Abstract
A Double-J stent may be used for ureteral injury because of a gynecologic procedure. Intravascular migration of a Double-J stent into the inferior vena cava as an uncommon complication of ureteral stent placement is reported. Percutaneous removal of the migrated stent was performed through the left femoral vein under angiographic and fluoroscopic guidance.
Introduction
Case Report
A 52-year-old woman with uncontrolled abnormal uterine bleeding underwent total abdominal hysterectomy 35 days before referral to our department. Ten days after operation, she experienced true urinary incontinence. Intravenous urography revealed iatrogenic left ureteral obstruction and hydroureteronephrosis. Although cystoscopy, left ureteroscopy, and ureteral Double-J stent placement were performed 15 days after surgery, urinary incontinence continued and gross hematuria occurred in this patient. On cystoscopy, the lower end of the Double-J stent was not seen, and stent location was indefinite on radiography of the kidneys, ureters, and bladder (KUB). Because of migration of ureteral stent to an unknown location, she underwent explorative laparotomy. Identification, reimplantation, and Double-J stent placement in the left ureter was performed during surgery. The previous Double-J stent was not found, and she was referred to our center for specialized management.

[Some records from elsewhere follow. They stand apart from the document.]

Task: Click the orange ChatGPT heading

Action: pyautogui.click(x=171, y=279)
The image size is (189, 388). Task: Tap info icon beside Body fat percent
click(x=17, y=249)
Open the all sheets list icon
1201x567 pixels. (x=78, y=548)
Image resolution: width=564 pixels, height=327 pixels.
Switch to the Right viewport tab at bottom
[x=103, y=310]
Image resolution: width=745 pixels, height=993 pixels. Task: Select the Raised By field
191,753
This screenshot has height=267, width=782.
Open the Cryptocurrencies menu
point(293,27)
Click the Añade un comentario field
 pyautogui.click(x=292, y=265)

The patient had normal vital signs and body temperature, mild tenderness of the previous surgical scar, and normal laboratory test results except for hematuria and decreased red blood cells indices. KUB radiography exhibited right-side deviation of the migrated stent (Fig. 1). Ultrasonography specified an intravascular position of the Double-J stent. Noncontrast spiral CT scan revealed two Double-J stents (Fig. 2). One stent was in the left-side urinary system and the ectopic stent was in the venous vascular system. The lower end of the migrated stent was located in the left external iliac vein, the main part of the stent was in the inferior vena cava (IVC), and the upper end of the stent was located next to the right atrial inlet (Fig. 3). Venography of the iliac veins and IVC confirmed the location of the stent. Percutaneous removal of the migrated Double-J stent was performed through the left femoral vein by grasping the lower end of the stent under angiographic and fluoroscopic guidance and local anesthesia (Fig. 4).

Radiograph of the kidneys, ureters, and bladder showing right-side deviation of the migrated Double-J stent.

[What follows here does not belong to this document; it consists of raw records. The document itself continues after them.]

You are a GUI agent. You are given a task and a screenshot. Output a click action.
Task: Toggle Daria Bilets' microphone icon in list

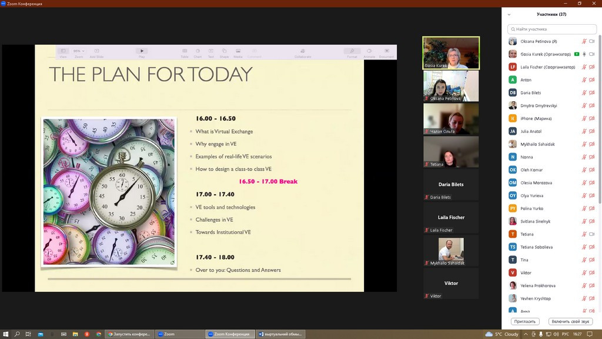[584, 93]
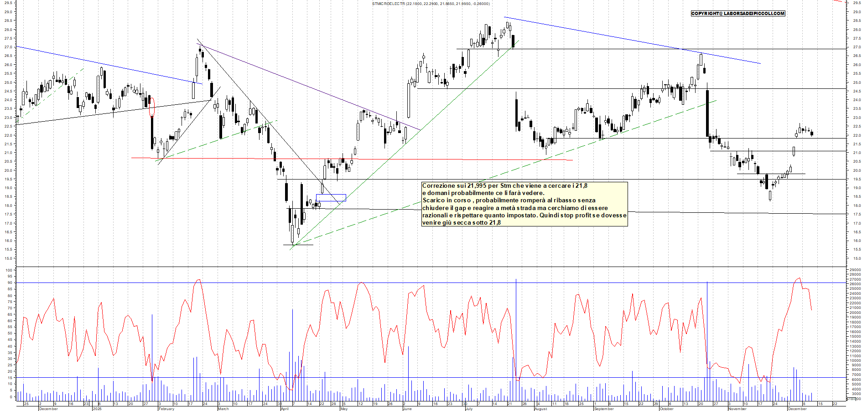Click the October month label
862x411 pixels.
(x=666, y=409)
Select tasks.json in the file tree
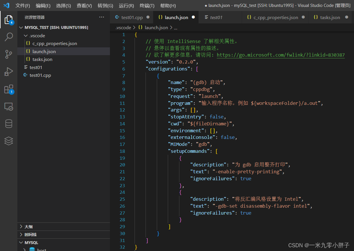The width and height of the screenshot is (354, 251). tap(42, 60)
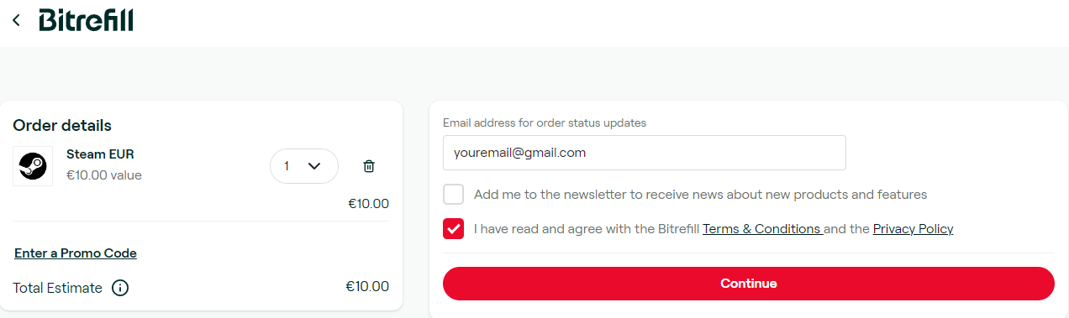Open the Privacy Policy link

click(x=913, y=229)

Noncontrast computed tomography reveals two Double-J stents.

Computed tomography shows intravenous (intracaval) position of the migrated Double-J stent.

Percutaneous removal of migrated Double-J stent through the left femoral vein.

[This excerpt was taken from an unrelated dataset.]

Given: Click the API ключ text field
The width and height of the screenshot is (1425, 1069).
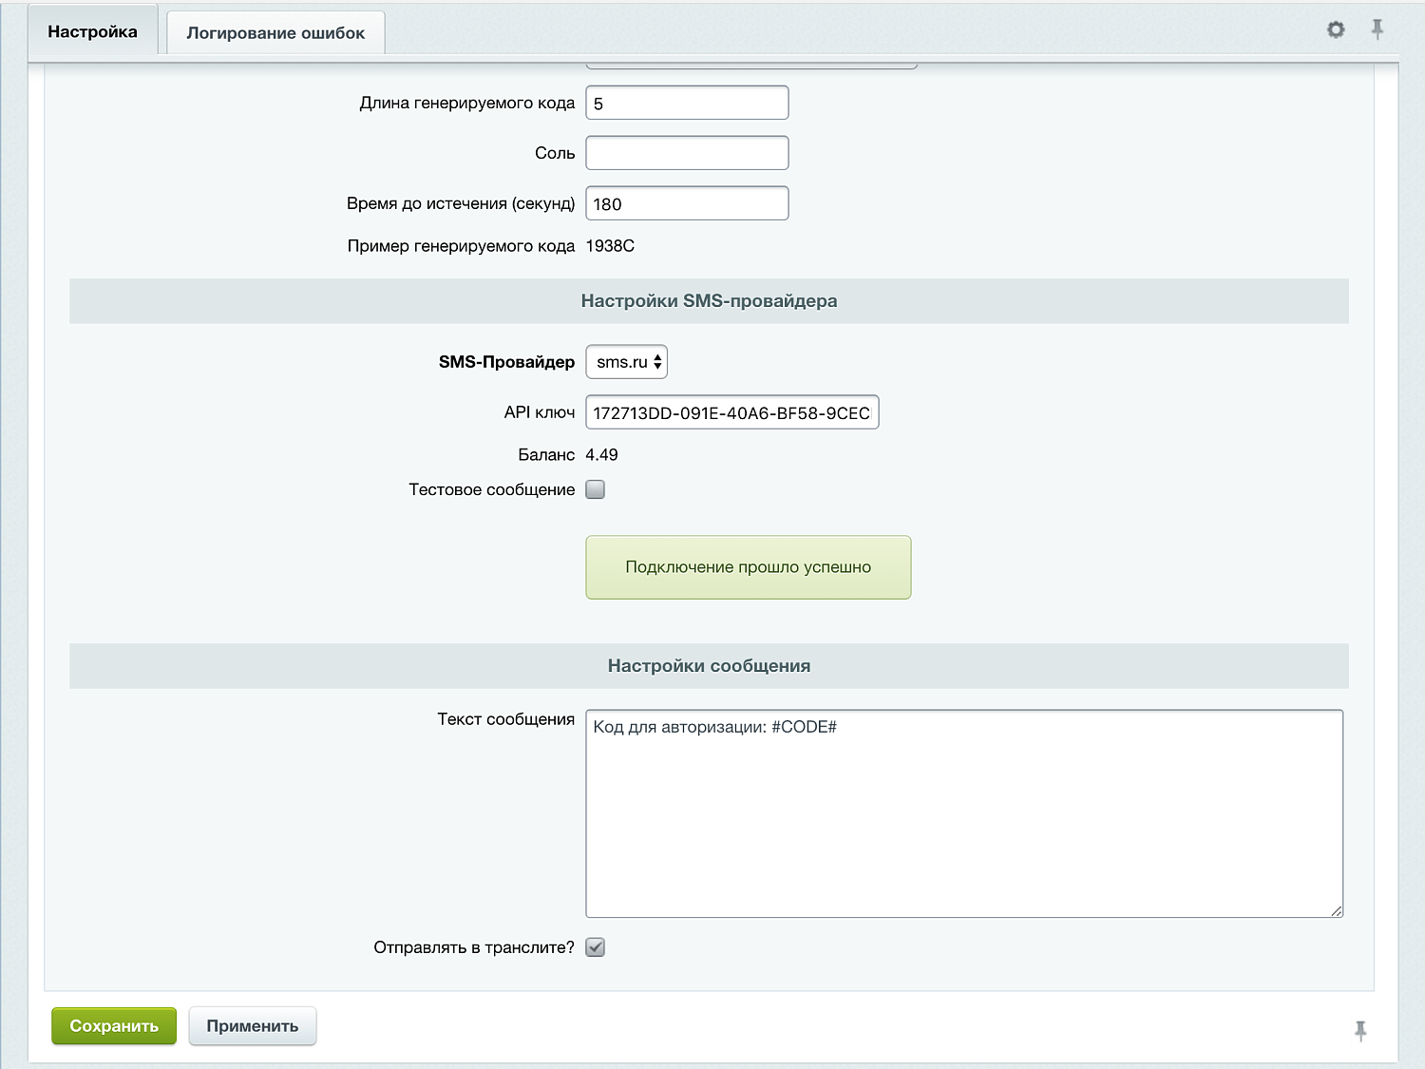Looking at the screenshot, I should [732, 412].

The patient was discharged in a well condition with mild anemia 2 days after removal of the stent. Although she had deep vein thrombosis 7 days after discharge because of the prolonged intravascular foreign body and underwent specific therapy, she had no urologic problem and other complication. The inserted ureteral stent was removed on postoperative week 4 and retrieval of the urinary system was successfully achieved.
Discussion
Iatrogenic ureteral injuries happen mostly in the lower third of the ureter and are mainly from urologic and gynecologic procedures. 1 The ureter may be injured during abdominal hysterectomy because of nearness to the cervix. Several surgical techniques are performed for repair of the injured ureter. Endoscopic placement of a Double-J stent can be considered as an initial endourologic therapeutic intervention, especially in incomplete ureteral injury. 1 In addition, the ureteral stent is used for continuation of urinary flow and prevention or removal of obstruction and injury before or after ureteral surgery.
Today, urologists easily perform endoscopic retrograde positioning of a ureteral Double-J stent. Use of a ureteral stent, however, may be accompanied by complications, such as lower urinary tract symptoms, loin pain, hematuria, urinary tract infection, vesicoureteral reflux, malposition, migration, luminal obstruction, encrustation, ureteral erosion or necrosis and fistulization, and fractured or forgotten stent. 2
Michalopoulos and associates 3 reported pulmonary thromboembolism from migration of a stent into the heart and left pulmonary arterial system after pyelolithotomy and antegrade insertion of a pigtail ureteral stent. 3 We report malposition and intravascular migration of a Double-J stent into the IVC as a rare complication of endoscopic retrograde ureteral stent placement.
With prevalent use of a ureteral stent in several urologic problems and interventions, attention to safe and correct insertion of the stent is necessary. Although insertion of a ureteral stent is simply performed, serious complications may occur during and after this procedure. Radiologic imaging is a proper monitoring method for early detection and immediate retrieval of position and probably complication of the stent. It is better to achieve ureteral stent placement under fluoroscopic guidance. In the absence of fluoroscopy, intraoperative and postoperative KUB radiography is beneficial for confirmation of the suitable placement of the ureteral stent. Also, use of a guidwire can be considered for better insertion and safer passing of a ureteral stent. Attention to quality, integrity, and proper size of the stent before placement and abnormal or uncommon patient signs and symptoms are useful for prevention, early diagnosis, and management of ureteral stent complications.
Footnotes
Disclosure Statement
No competing financial interests exist.